Reproduce verbatim the part of the method comparison text starting with "Moreover, the PC-algorithm" and going on through "the Kullback–Leibler loss.".

• SOURCE TEXT:
--

With regard to structure estimation, in Example 2 the proposed method outperforms its competitors when |$n$| is large but performs slightly worse than the best performer when |$n$| is small, in terms of the Matthews correlation coefficient and the structural Hamming distance. In Example 3, it continues to be the best performer. However, the greedy equivalent search, hill climbing, and max-min hill climbing algorithms perform well in Example 2 but deteriorate in Example 3, where their performance suffers because of the nonsparse neighbourhood of one hub node.
Moreover, the PC-algorithm and max-min hill climbing algorithm fail to converge after 24 hours of running when |$n=1000$| in Example 3. The hill climbing and greedy equivalent search algorithms perform poorly in almost all the situations. The performance of hill climbing can be partly attributed to inappropriate use of the Bayesian information criterion for model selection in a high-dimensional setting.
With regard to parameter estimation, the proposed method performs best in most situations, as measured by the Kullback–Leibler loss.
Overall, our constrained maximum likelihood method compares favourably against the other methods.

--

Screenshot grounding data:
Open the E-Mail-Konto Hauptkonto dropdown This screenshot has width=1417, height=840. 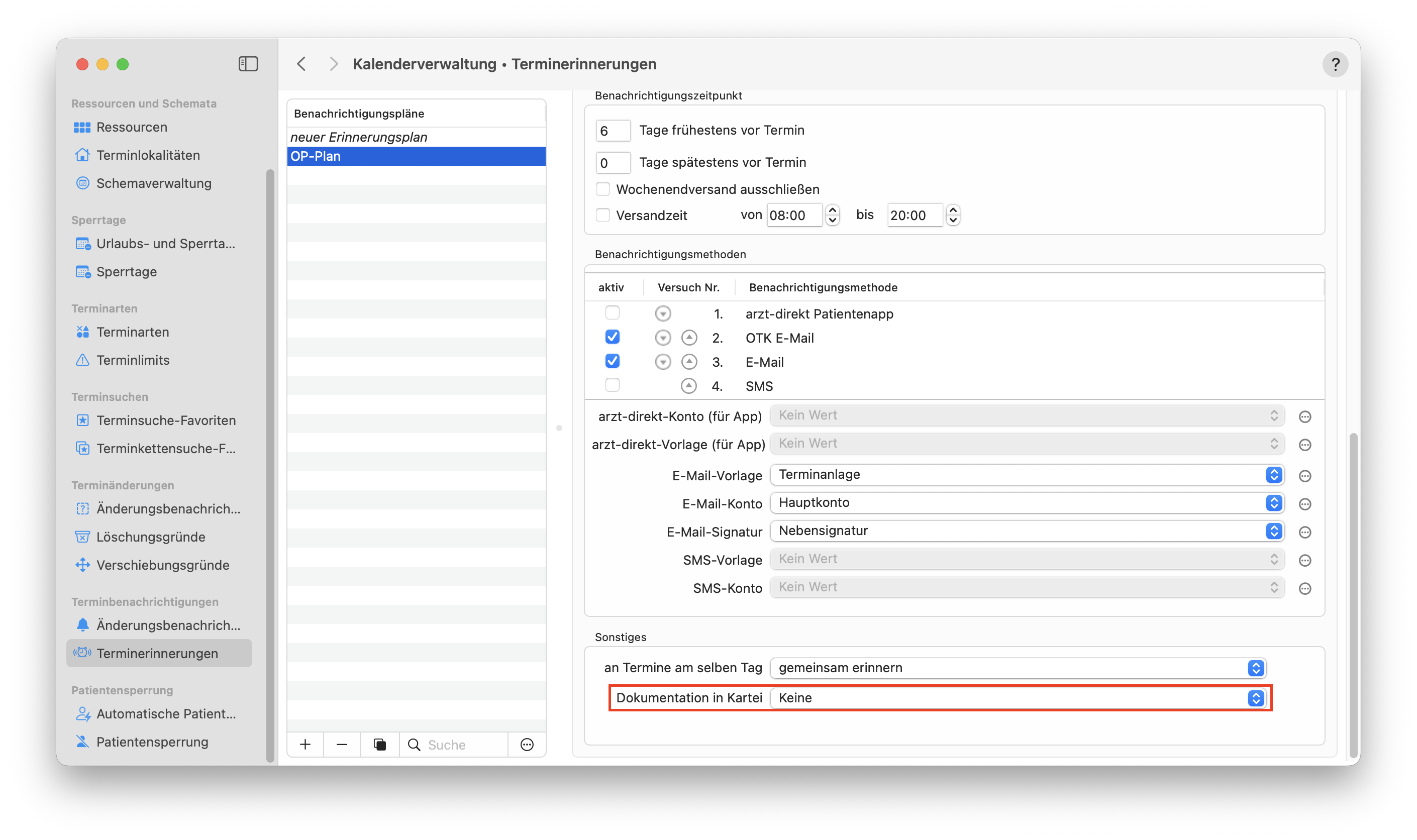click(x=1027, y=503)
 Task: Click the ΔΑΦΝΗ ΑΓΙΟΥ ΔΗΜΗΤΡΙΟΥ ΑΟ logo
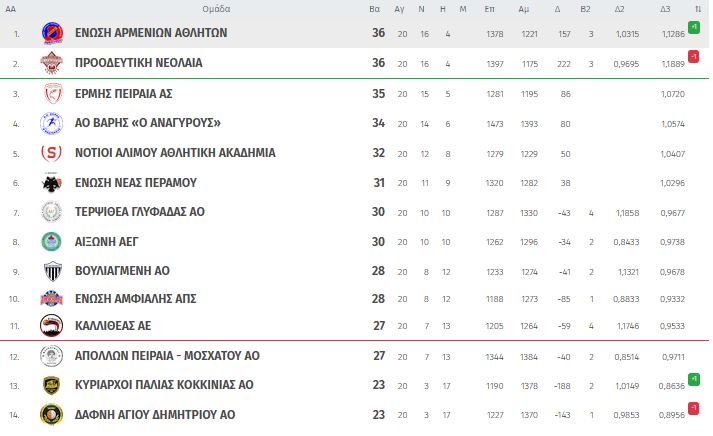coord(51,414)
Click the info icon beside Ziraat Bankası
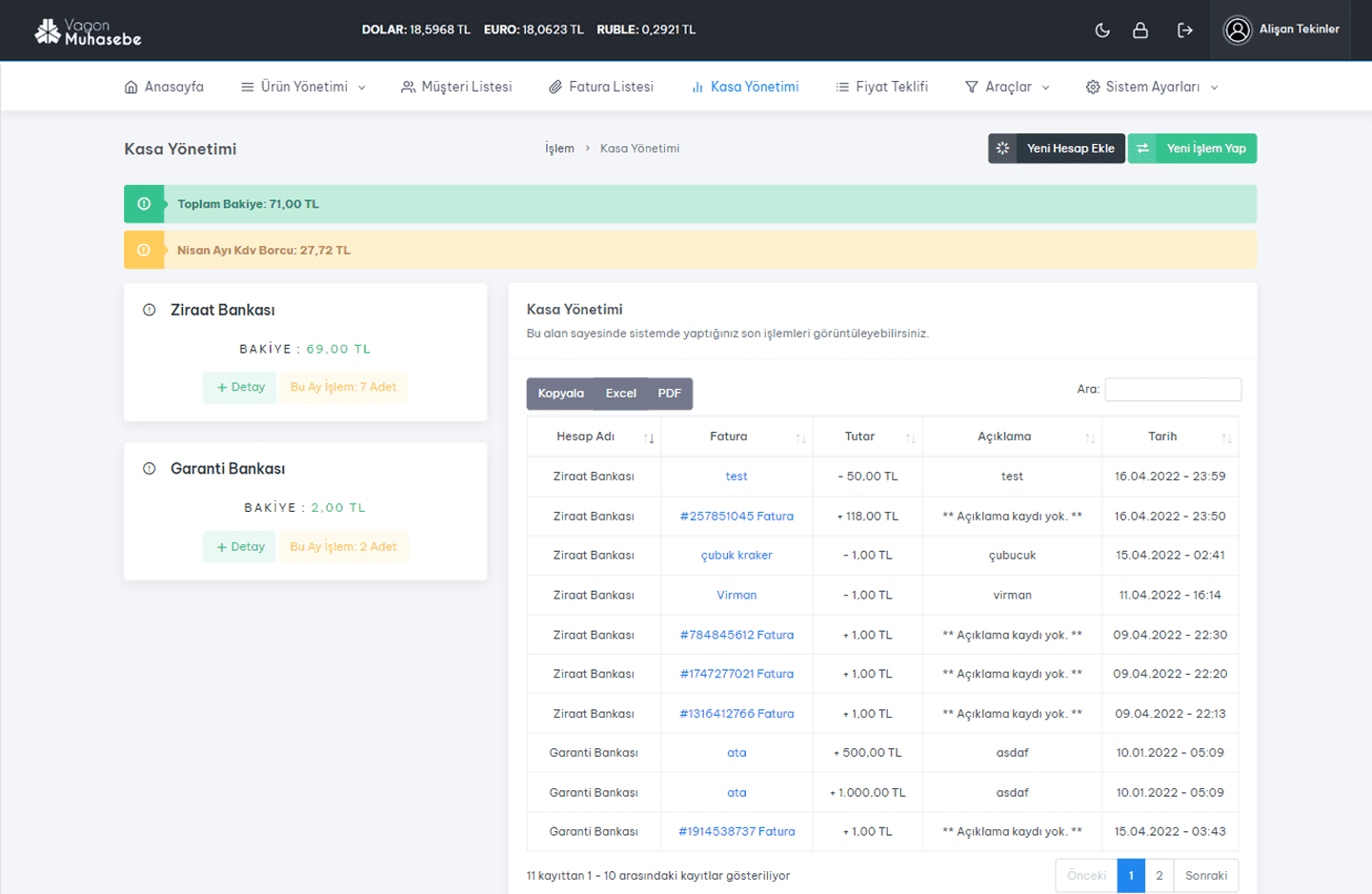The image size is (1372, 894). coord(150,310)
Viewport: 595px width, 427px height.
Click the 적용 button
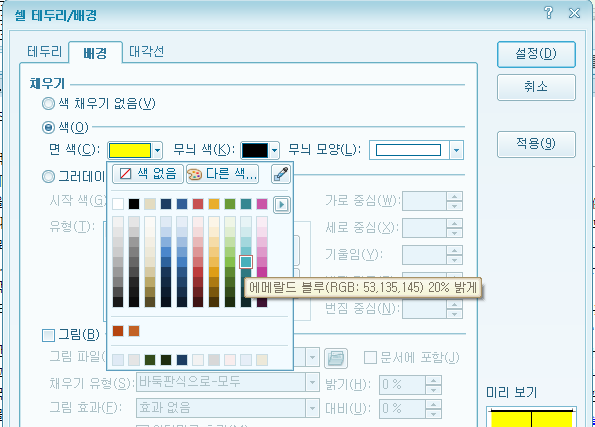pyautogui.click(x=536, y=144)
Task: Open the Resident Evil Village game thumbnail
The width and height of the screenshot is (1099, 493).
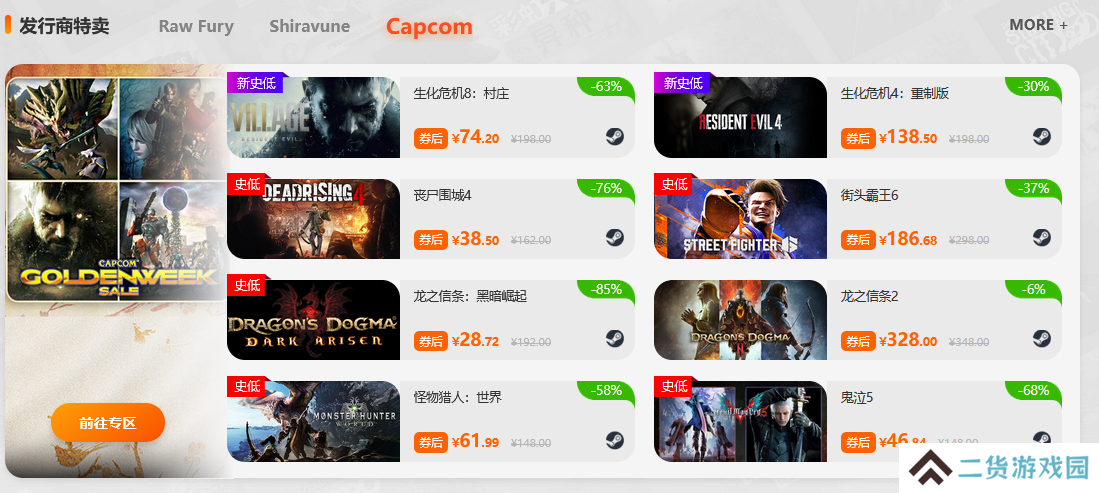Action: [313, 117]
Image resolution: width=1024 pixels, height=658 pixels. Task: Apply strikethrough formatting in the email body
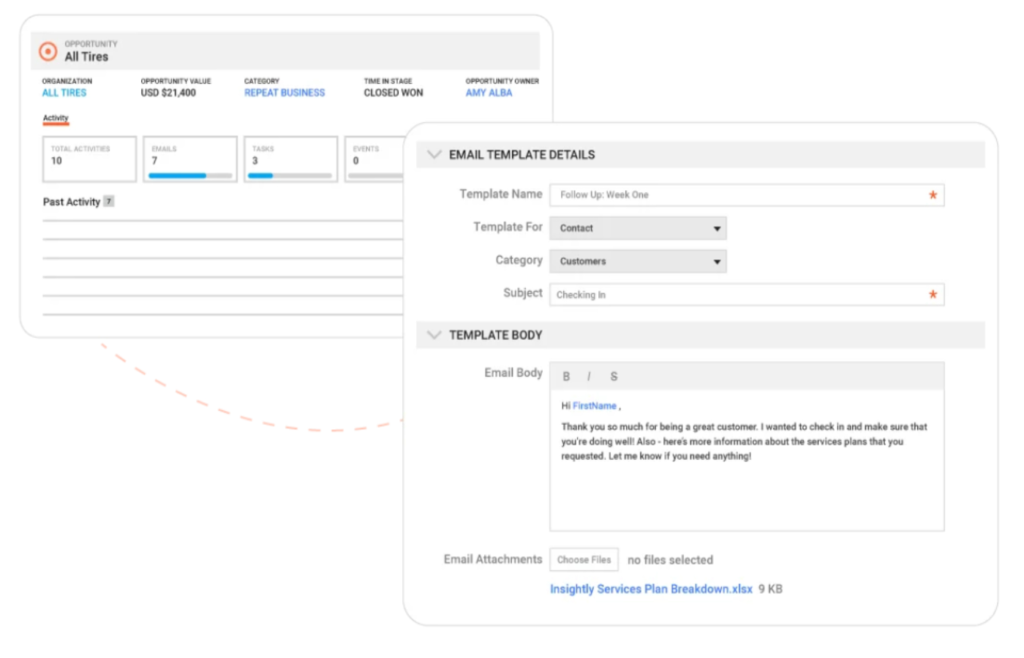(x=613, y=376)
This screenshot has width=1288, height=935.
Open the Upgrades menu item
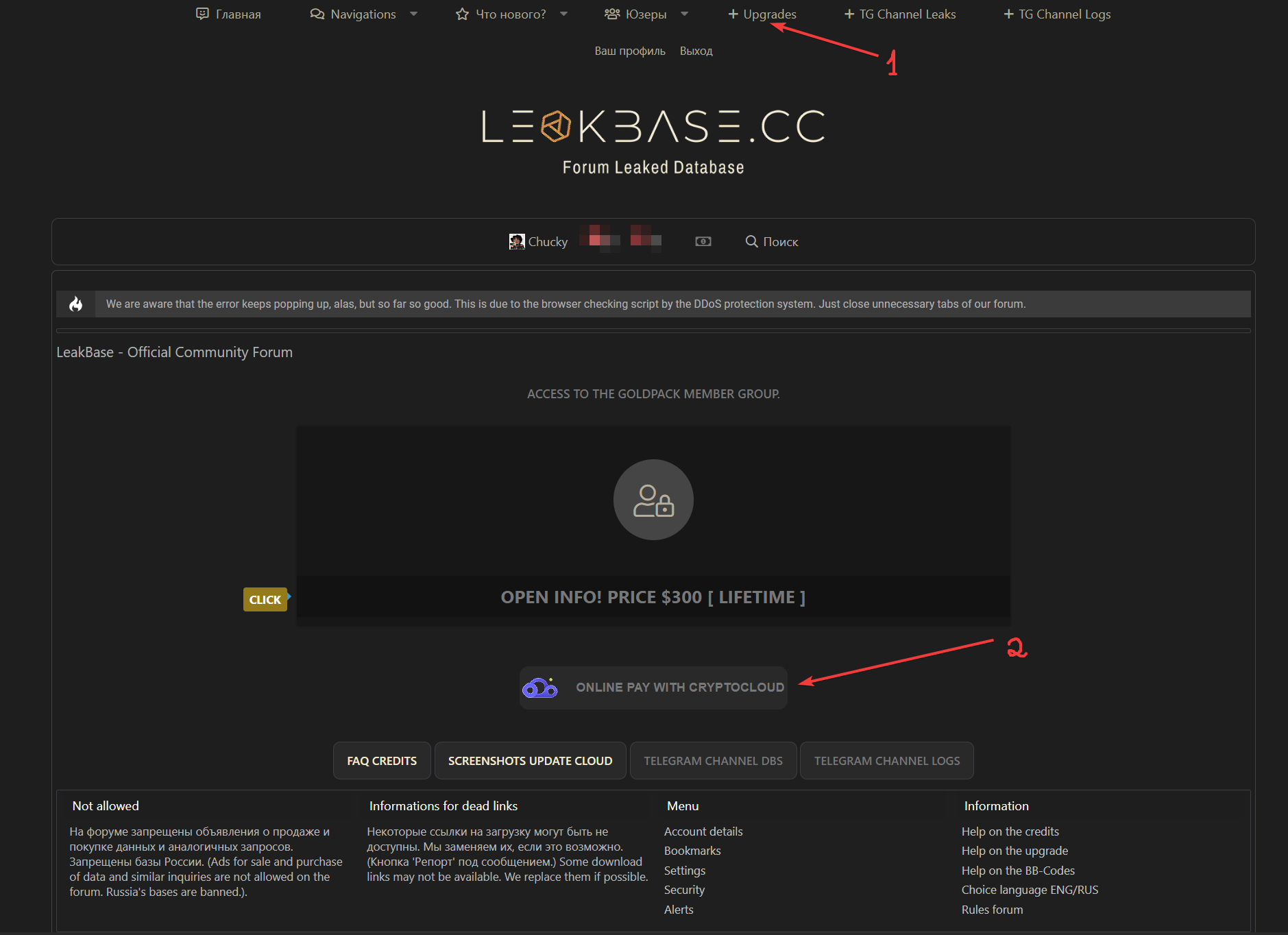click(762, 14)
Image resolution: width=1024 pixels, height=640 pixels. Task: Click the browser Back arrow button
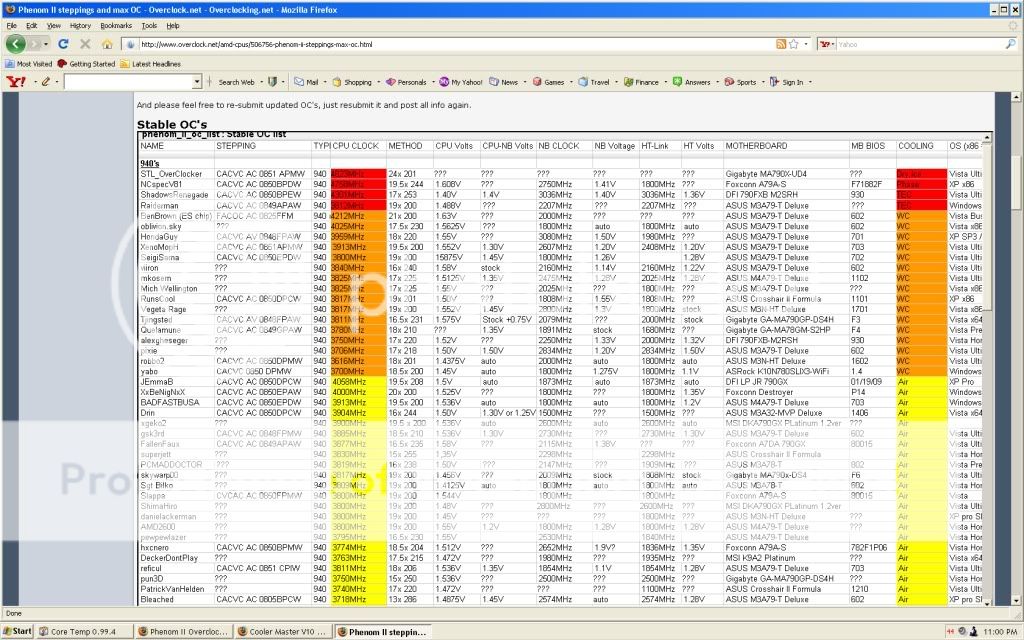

--

• TASK SOLUTION:
Moreover, the PC-algorithm and max-min hill climbing algorithm fail to converge after 24 hours of running when |$n=1000$| in Example 3. The hill climbing and greedy equivalent search algorithms perform poorly in almost all the situations. The performance of hill climbing can be partly attributed to inappropriate use of the Bayesian information criterion for model selection in a high-dimensional setting.
With regard to parameter estimation, the proposed method performs best in most situations, as measured by the Kullback–Leibler loss.